__Work to do__
In the notes on checking spelling in quarto documents with CICD, what does the abbreviation CICD stand for?

__Source document__
Notes - Using CICD to check spelling in quarto documents

As a data scientist or R programmer, you may be familiar with the benefits of version control systems like GitHub for tracking changes to your code base and collaborating with others. But did you know that you can also use GitHub to automate the testing, building, and deployment of your R projects? This process, known as continuous integration and deployment (CICD), can save you time and effort by ensuring that your code is always in a deploy-able state and by automatically delivering new updates to your users. In this blog post, we will show you how to set up CICD for your quarto documents on GitHub, including configuring a build pipeline and integrating a spelling checker. By the end of this tutorial, you will have a workflow in place that helps you catch spelling mistakes before they make it into your final documents.

CICD

CICD is often used in GitHub projects for package development where it helps to maintain a certain code-quality and style consistency across different contributors and developers. For R projects other than packages CICD is used much less frequently. I belief that setting up CICD pipelines for less complex projects with only very few contributors is still useful to ensure consistent style, spelling, and more.

As I am occasionally involved in creating teaching materials in R using quarto, I wanted to implement some CICD checks for quarto documents. As most out-of-the-box CICD pipelines are designed for package development, existing pipelines needed some adjustment to work with other R projects.

__Dataset content__
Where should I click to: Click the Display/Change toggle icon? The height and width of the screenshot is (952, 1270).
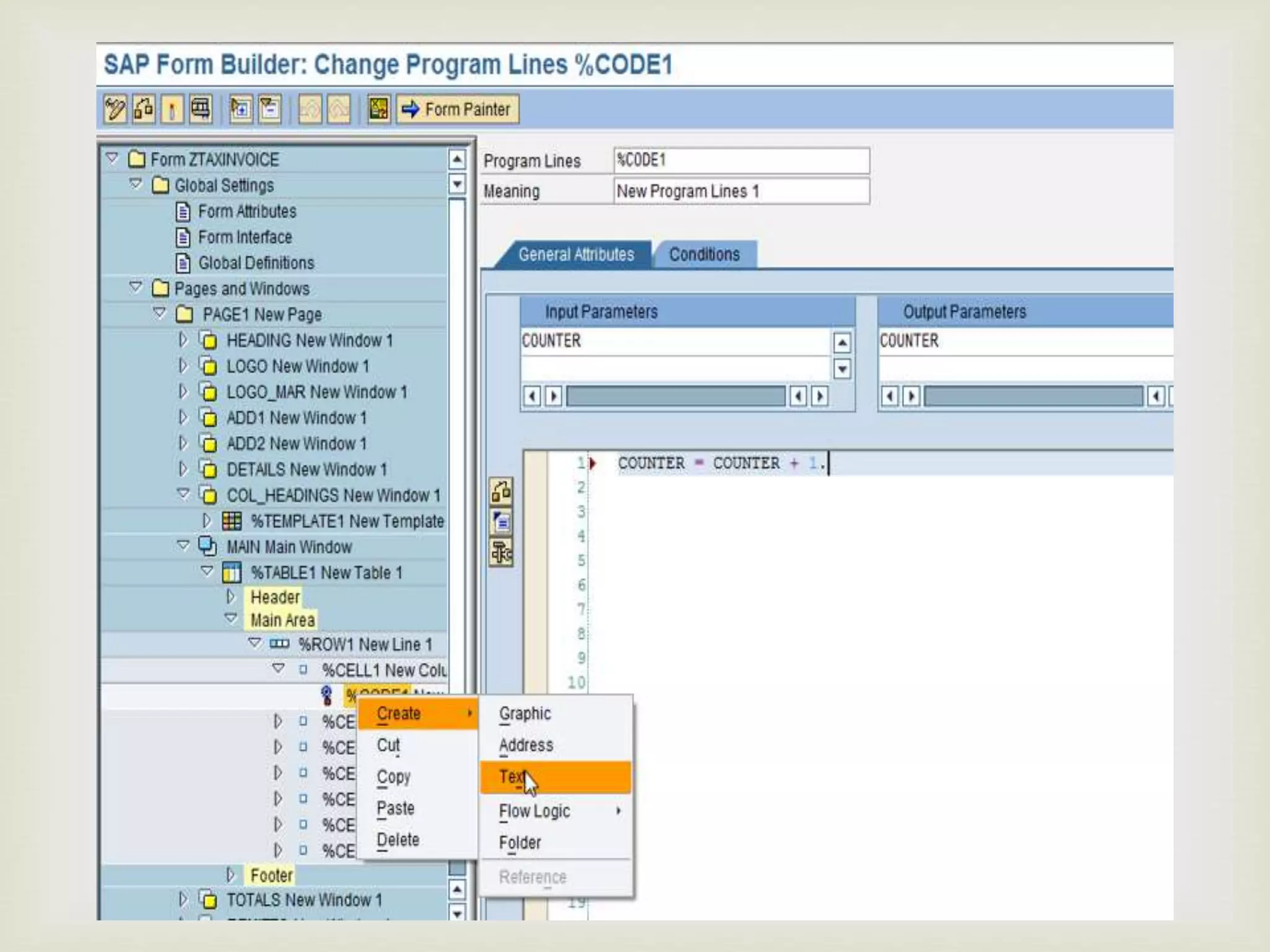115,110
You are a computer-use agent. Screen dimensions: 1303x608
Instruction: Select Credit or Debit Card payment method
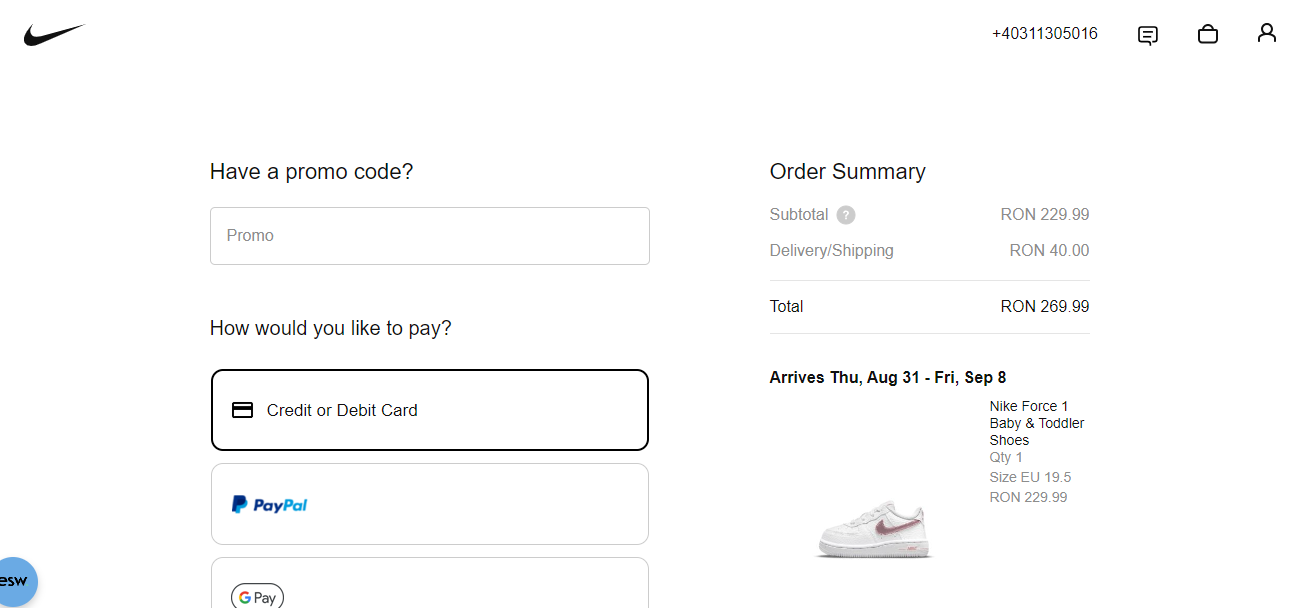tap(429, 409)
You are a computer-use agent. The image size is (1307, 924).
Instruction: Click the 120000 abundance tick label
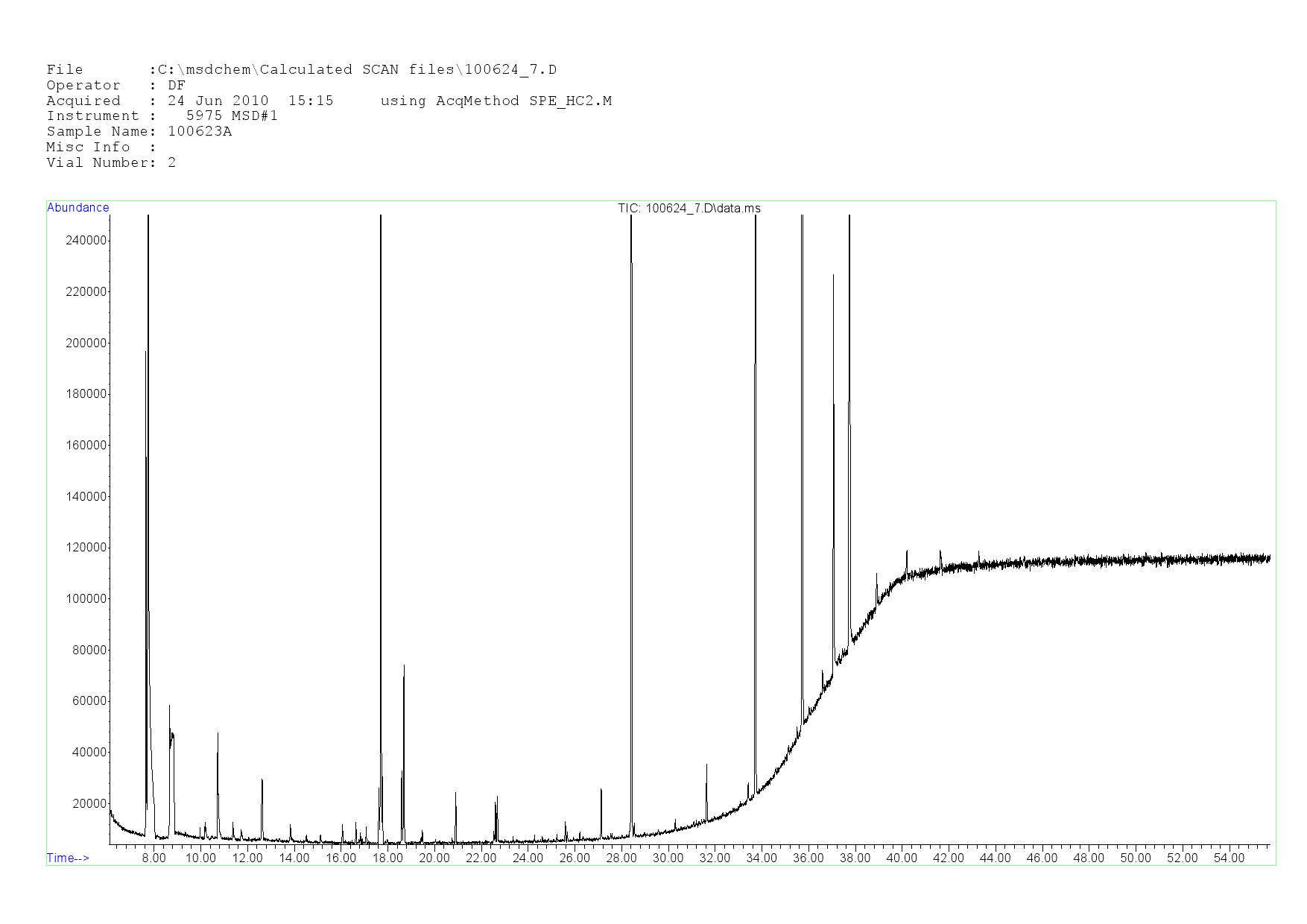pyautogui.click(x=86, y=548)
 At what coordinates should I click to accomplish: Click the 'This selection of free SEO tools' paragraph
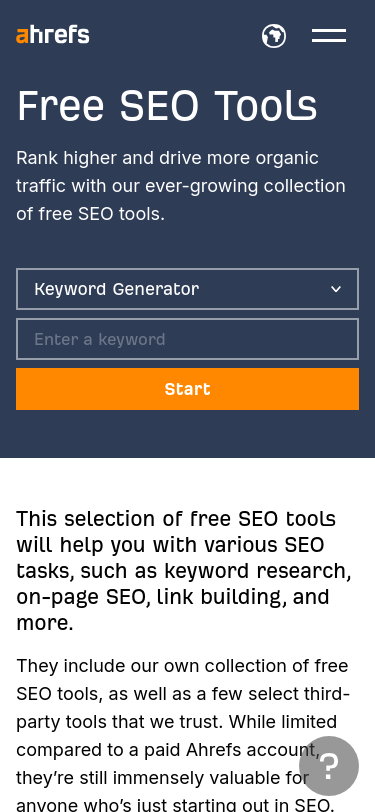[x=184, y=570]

==

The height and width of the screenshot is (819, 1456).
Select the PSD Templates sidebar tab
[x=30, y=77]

__Worked answer__
Continuous integration and deployment.